Just days later, Chicken Soup for the Soul Entertainment’s company Screen Media acquired the North American rights to put the film in theaters.

And so far, it is overwhelmingly a critics darling. But does the movie pass muster with the man whose work was the inspiration?

“I had a little notebook next to me, but I didn’t need the notebook at all, because ... I just fell into it,” Davis recalls of seeing the finished film for the first time on his computer in his home office, from which does the day job — southern region manager for Solutions Journalism Network — that brought him to Davidson from Oregon in 2018.

He recalls the experience as “extremely emotional,” in large part for selfless reasons.

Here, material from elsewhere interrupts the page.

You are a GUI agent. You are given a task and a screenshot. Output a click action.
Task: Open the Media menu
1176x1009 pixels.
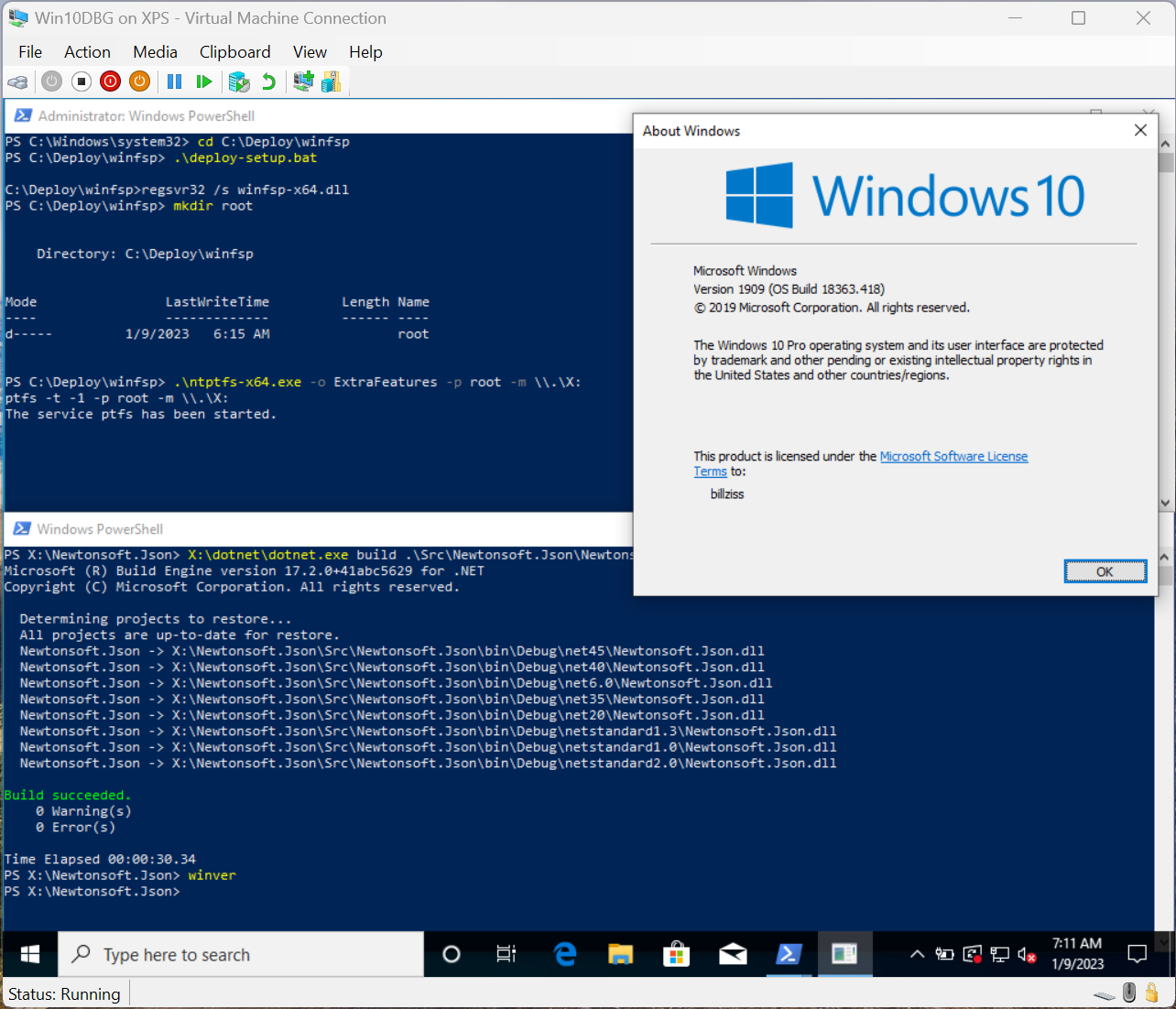(155, 52)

“What welled up were the feelings of gratitude to the production team for persevering. It was such hard work. Getting the funding for a documentary is hard, and finding your way to get to the story and making decisions about what not to include is so hard. So that’s where I was on that. Just immense gratitude.”

“It’s true to the book,” he adds, “and true to the original intentions for writing the book. But it is its own thing, too, and I’m so pleased about that. That Marilyn found a way to make it her own.”

Though he initially tries to deflect taking much credit for what’s on screen, when pressed, he admits that Friday’s release of the movie is an enormous deal for him personally.

“A lot of water has passed under that proverbial bridge,” says Davis, whose 69th birthday was Thursday.

“I’m Jewish, and there’s a prayer in Judaism called the Shehechiyanu prayer. It’s basically one where you say thank the almighty for allowing you to live to see this day. And that’s how I feel.

“I’m just so grateful to be here for this.”

Michael Davis (bottom right), photographed in 2019 at the Barnes & Noble bookstore near Lincoln Center Manhattan with Carroll Spinney (top left); “Sesame Street” composer Christopher Cerf (top right); Roscoe Orman (who played Gordon on “Sesame Street” for more than four decades); and Oscar the Grouch.
Michael Davis (bottom right), photographed in 2019 at the Barnes & Noble bookstore near Lincoln Center Manhattan with Carroll Spinney (top left); “Sesame Street” composer Christopher Cerf (top right); Roscoe Orman (who played Gordon on “Sesame Street” for more than four decades); and Oscar the Grouch.

Where to see ‘Street Gang’

“Street Gang: How We Got to Sesame Street” is in limited release Friday. It does not reach the Carolinas until next week.

The film opens April 30, at Alamo Drafthouse Raleigh in Raleigh and Sunrise Theater in Southern Pines. On May 7, viewers can get it on-demand at home. “Street Gang” opens May 21 at a/perture Cinema in Winston-Salem. There are currently no plans for it to be screened in theaters in the Charlotte area.

In December, the documentary will premiere on HBO and HBO Max.